Se si soddisfano tutti i requisiti e si ha a disposizione tutto il materiale richiesto per l’iscrizione, ecco che finalmente si spalancheranno le porte del corso per arbitri.

Il corso dura generalmente due o tre mesi e si baserà principalmente su alcune macro categorie: regolamento del gioco, preparazione atletica e qualche elemento di medicina ed alimentazione sportiva.

Al termine dei corsi, ogni partecipante dovrà sostenere un esame composto anche questo da un paio di step successivi: un test in merito proprio al regolamento di gioco, un esame orale con tanto di commissione e una prova pratica di idoneità atletica ma anche di dinamiche di movimento all’interno del campo da calcio.

Se le prove saranno giudicate di livello idoneo, si sarà ufficialmente affiliati come arbitri nell’elenco della sezione in cui abbiamo svolto il corso, con tanto di tessera federale AIA.

4. Iniziare la gavetta

Da questo momento siamo arbitri a tutti gli effetti e possiamo già cominciare a scendere in campo nella categorie minori (cominciando dai giovanissimi). Inizialmente affiancati da un “tutor” di maggiore esperienza (anche per dare una mano riguardo alla compilazione dei referti di gara e dei vari iter burocratici), poi via via in solitaria.

Questa prima fase, ma in generale tutta la carriera di un arbitro di calcio, è tutt’altro che rapida e veloce. Per mantenere i privilegi e l’iscrizione federale, dovrà garantire non solo la partecipazione alle riunioni tecniche (un paio ogni mese), ma anche una soglia minima di arbitraggi durante l’anno, che verranno monitorati da alcuni commissari impegnati proprio nella valutazione e da cui dipende eventualmente, il passaggio di categoria (in alto o in basso che sia).
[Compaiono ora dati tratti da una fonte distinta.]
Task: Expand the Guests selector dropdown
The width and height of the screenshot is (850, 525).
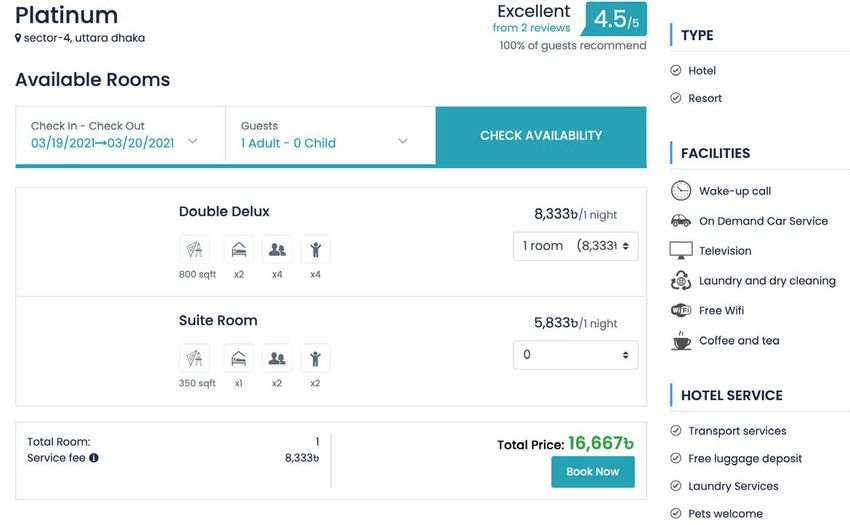Action: [x=331, y=135]
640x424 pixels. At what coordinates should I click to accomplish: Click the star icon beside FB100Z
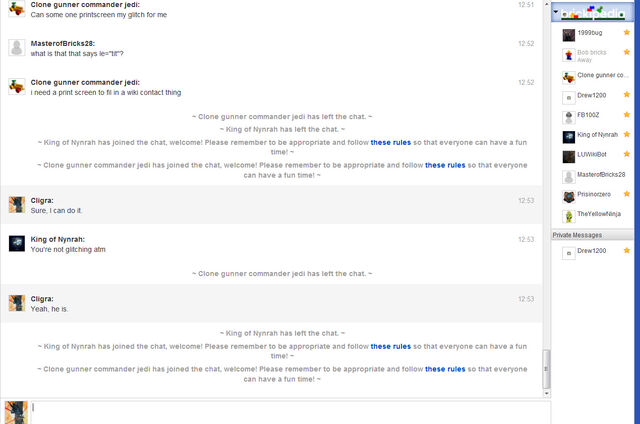(627, 115)
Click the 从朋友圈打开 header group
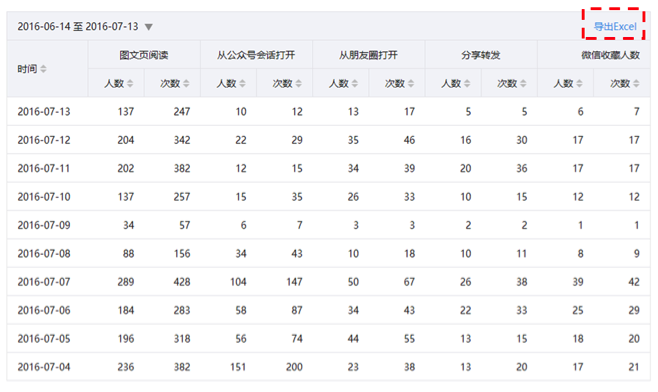658x392 pixels. pyautogui.click(x=368, y=55)
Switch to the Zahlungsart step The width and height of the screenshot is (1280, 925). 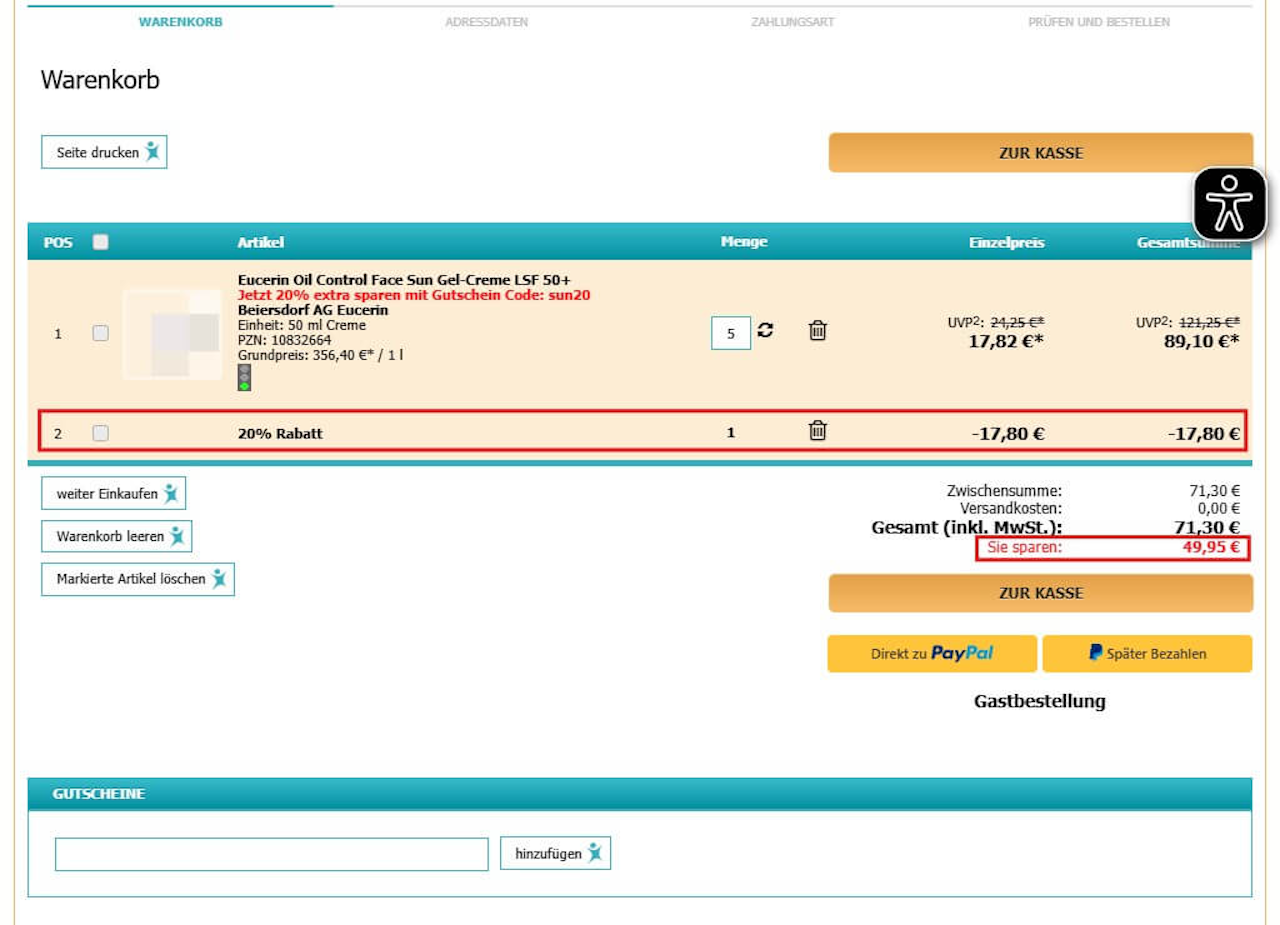793,22
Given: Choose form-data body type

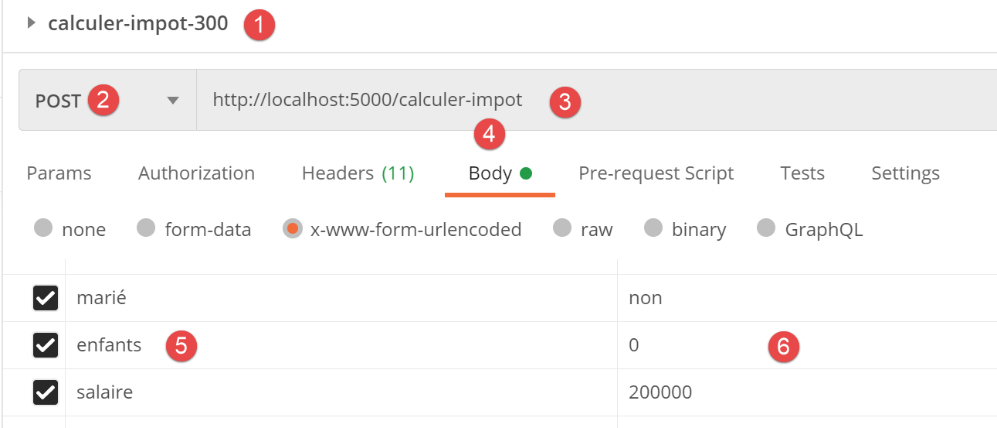Looking at the screenshot, I should 146,229.
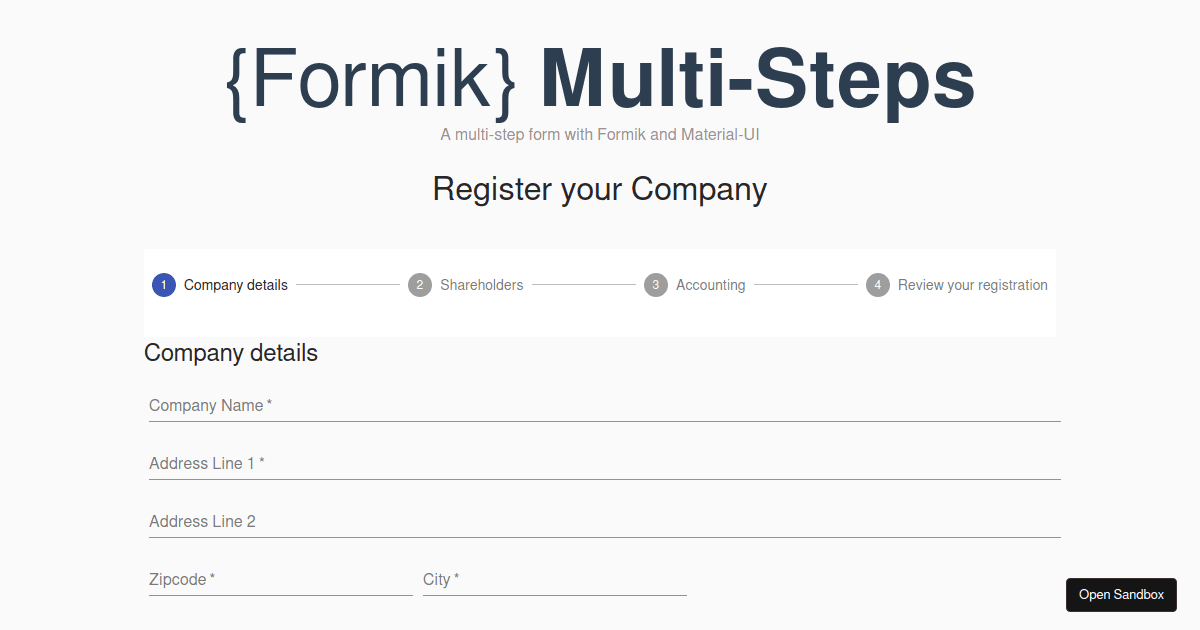Image resolution: width=1200 pixels, height=630 pixels.
Task: Click connector line between Accounting and Review
Action: 806,285
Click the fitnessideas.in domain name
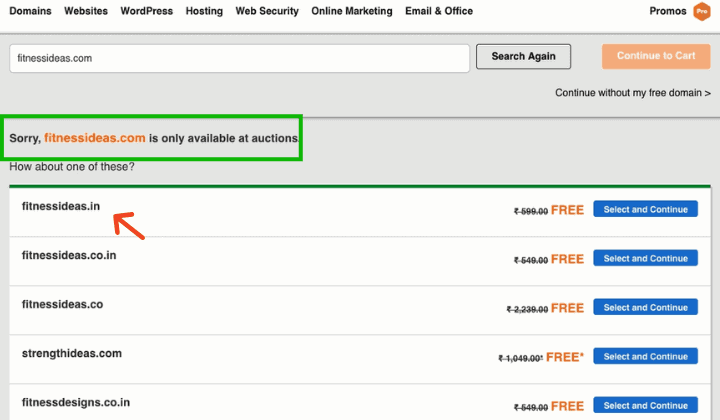The height and width of the screenshot is (420, 720). coord(61,206)
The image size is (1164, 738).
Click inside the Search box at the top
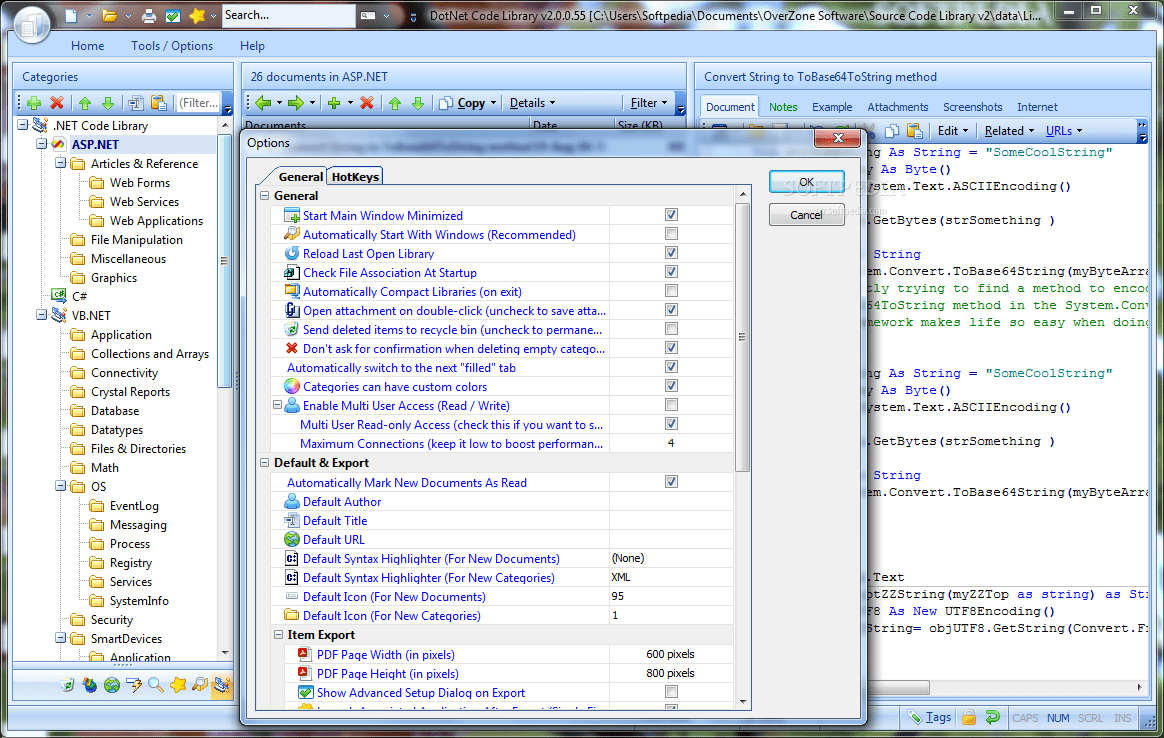point(288,15)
Un sistema a scalini che privilegia l’esperienza e la pazienza, visto che scalare il livello non è mai impresa facile e la vita media di un arbitro non è poi così lunga (specie se si inizia tardi).

5. Benefit e guadagni

Un mestiere difficile, con rare soddisfazioni e per di più, anche una remunerazione tutt’altro che faraonica, specialmente se si battono campi non proprio sotto le luci della ribalta.

Certo la tessera arbitrale consente di poter accedere gratuitamente in tutti gli stadi nazionali durante le partite di calcio (almeno quelle organizzate dalla FIGC), ma c’è poca altra gloria.

L’unico compenso su cui può contare infatti, è quello della indennità di trasferta, che varia ad ogni partita in base al numero di chilometri necessari per raggiungere il luogo dell’incontro. Parliamo di un range che va da 30 a 80 euro di media (dai 25 ai 300 chilometri) per tutte le categorie fino alla Serie D.

Salendo in Serie C invece, l’arbitro guadagna di media 200 euro per ogni partita, a cui vanno aggiunti un paio di buoni pasto (50-60 euro) e un rimborso spese di circa 0,2 centesimi per ogni chilometro di distanza.

Numeri comunque ancora molto contenuti, che solo nelle due principali competizioni italiane diventano un po’ più alti. Nella serie cadetta si parla di circa 1.700 euro di compenso a partita (più i rimborsi come nel caso precedente), mentre la massima ambizione di poter dirigere le gare di Serie A, riceve una remunerazione (lorda) di circa 3.800 euro a partita (meno per gli addetti al VAR, circa 1.500 euro a partita).

Diverso il discorso per le competizioni a eliminazione, come la Coppa Italia per esempio, con compensi dai 1.000 euro degli ottavi, fino a 3.800 per la finalissima. Stessa cosa per gli arbitri che riescono a essere inseriti nelle liste internazionali, con la Champions che regala dai 4.800 ai 5.800 euro a partita.

Va detto però, che come è facile immaginare sono davvero pochissimi gli arbitri che riescono ad arrivare a questi livelli, e che per la stragrande maggioranza dei casi, quella casacca sarà indossata prevalentemente per pura passione.